SET PROBLEM A ▸ Rewrite the part of the hydration pack thread that begins with the words containing "I got the raptor" and ends with "do not close.", swapping "raptor 10" for "raptor 12".
SET PROBLEM B ▸ Please pick up the hydration pack thread after its last sentence and keep it going.

TEXT SHOWN ▸

::::

I've found as long as one has the bite valve elbow to "off"--one can just quickly yank it right through. I have one in the manta osprey line and it is AWESOME---so much better than camelbak.



donkeykong0 said:


> .... it's not that much effort to get it out of the loops on the shoulder strap.


----------



## ryjack70ss (Jun 19, 2011)

I got the raptor 10 for me and my fiance a couple of weeks ago. Only used it once on the trail but a few times on the road. We each got the small/medium version (I am 5'6" and she is 5'2" and they fit well). They are a little larger than I expected. If you are only riding short trails where you do not need supplies and many tools, I would recommend the raptor 7 or equivalent. If you are going out for a few hours, then the raptor 10 is perfect. The lid loc holds the helmet well when not on your head. Holds plenty of tools and snacks for a few hours. Comfortable as well. Only gripe is that the waist belt pockets do not close.

::::

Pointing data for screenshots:
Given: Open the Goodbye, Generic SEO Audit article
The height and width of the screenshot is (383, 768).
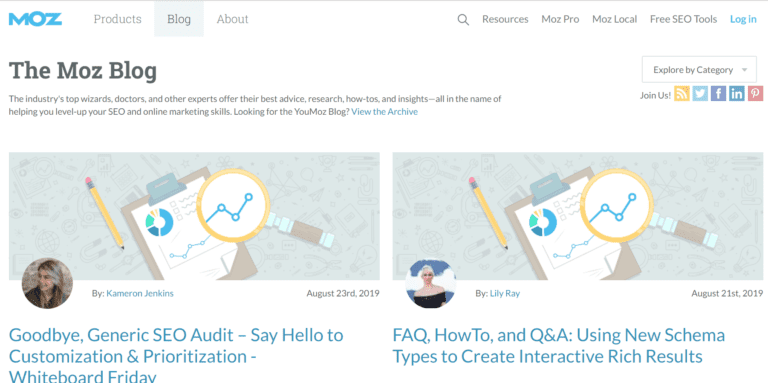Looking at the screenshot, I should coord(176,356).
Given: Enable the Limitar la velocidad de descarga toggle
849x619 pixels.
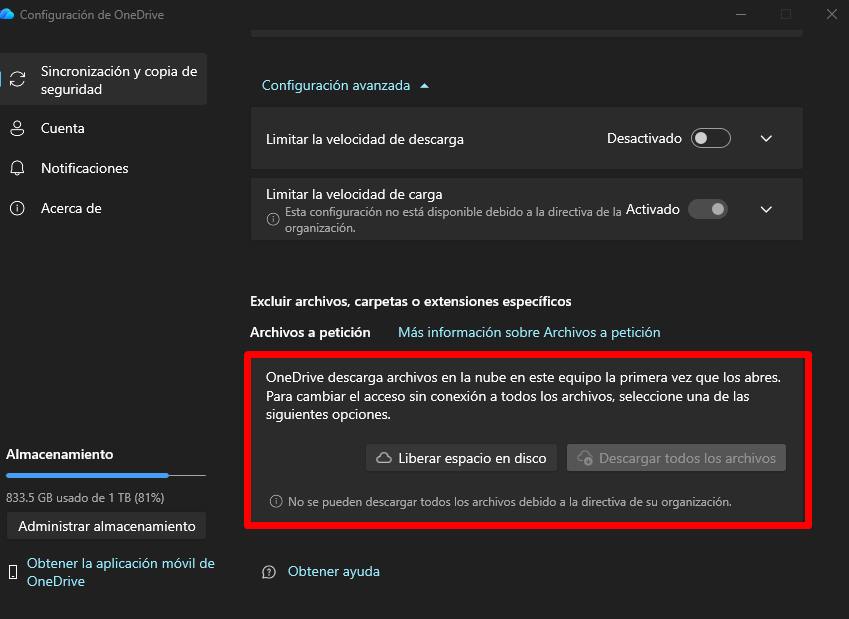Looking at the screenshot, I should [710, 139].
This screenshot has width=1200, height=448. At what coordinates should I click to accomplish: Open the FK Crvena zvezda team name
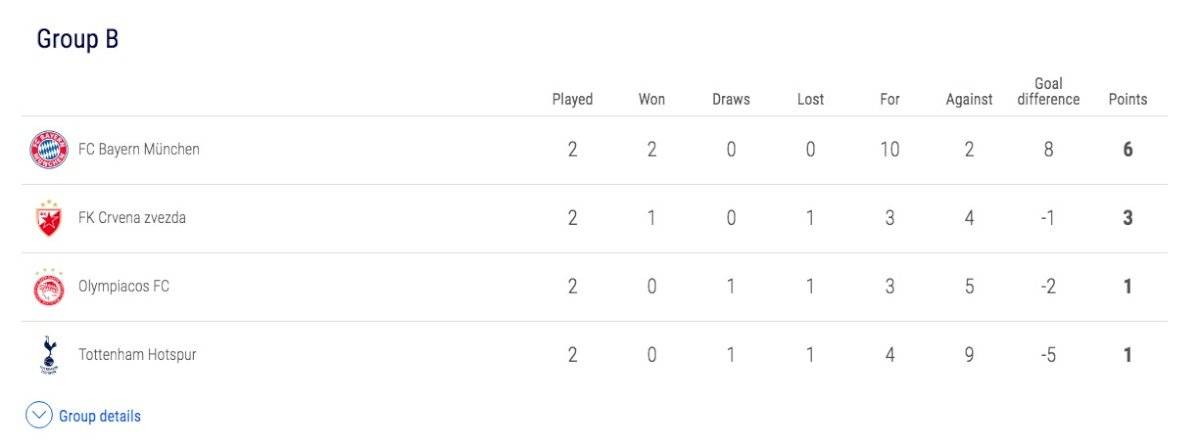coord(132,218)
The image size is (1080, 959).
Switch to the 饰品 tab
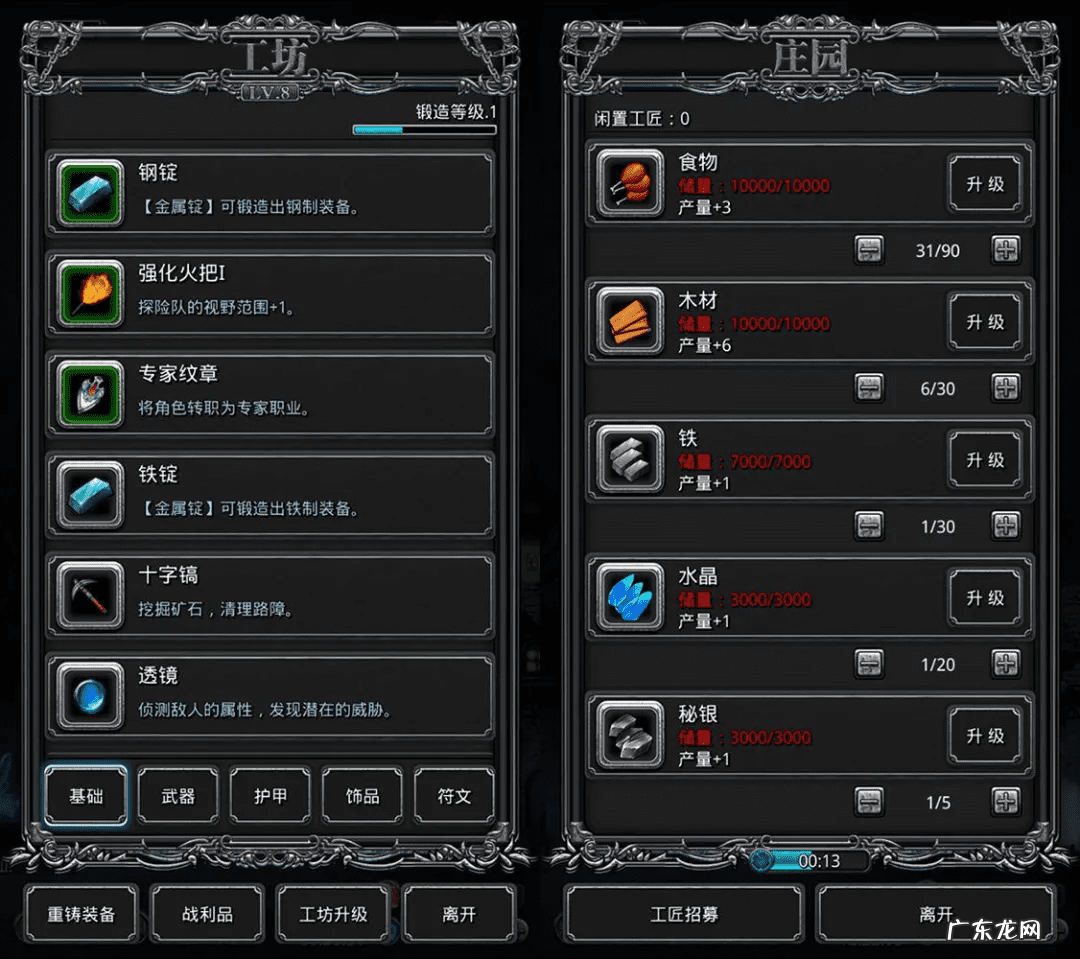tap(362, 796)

::::

EXERCISE RESULT A ▸
I got the raptor 12 for me and my fiance a couple of weeks ago. Only used it once on the trail but a few times on the road. We each got the small/medium version (I am 5'6" and she is 5'2" and they fit well). They are a little larger than I expected. If you are only riding short trails where you do not need supplies and many tools, I would recommend the raptor 7 or equivalent. If you are going out for a few hours, then the raptor 12 is perfect. The lid loc holds the helmet well when not on your head. Holds plenty of tools and snacks for a few hours. Comfortable as well. Only gripe is that the waist belt pockets do not close.

EXERCISE RESULT B ▸
ps. we got a red one and yellow one (the yellow one is more yellow than the pictures show in the internet) I really like the yellow color.


----------



## donkeykong0 (Oct 2, 2010)

ryjack70ss said:


> Only gripe is that the waist belt pockets do not close.


one of the biggest reasons i went for the manta, other than the larger size. the rain shell is nice too. although the lid lock isn't as nice as it is on the raptor/viper.


----------



## ChrisMc73 (Jun 6, 2011)

The waist belt pockets don't zip or secure closed you're right, but I don't think its intended to hold the most important stuff is it? I plan to throw my asthma inhaler in there, and i felt it was closed up enough to hold onto that and its important.


----------



## donkeykong0 (Oct 2, 2010)

ChrisMc73 said:


> The waist belt pockets don't zip or secure closed you're right, but I don't think its intended to hold the most important stuff is it? I plan to throw my asthma inhaler in there, and i felt it was closed up enough to hold onto that and its important.


camera on one side and cell phone on the other. wouldn't be possible if they didn't stay closed.


----------



## ChrisMc73 (Jun 6, 2011)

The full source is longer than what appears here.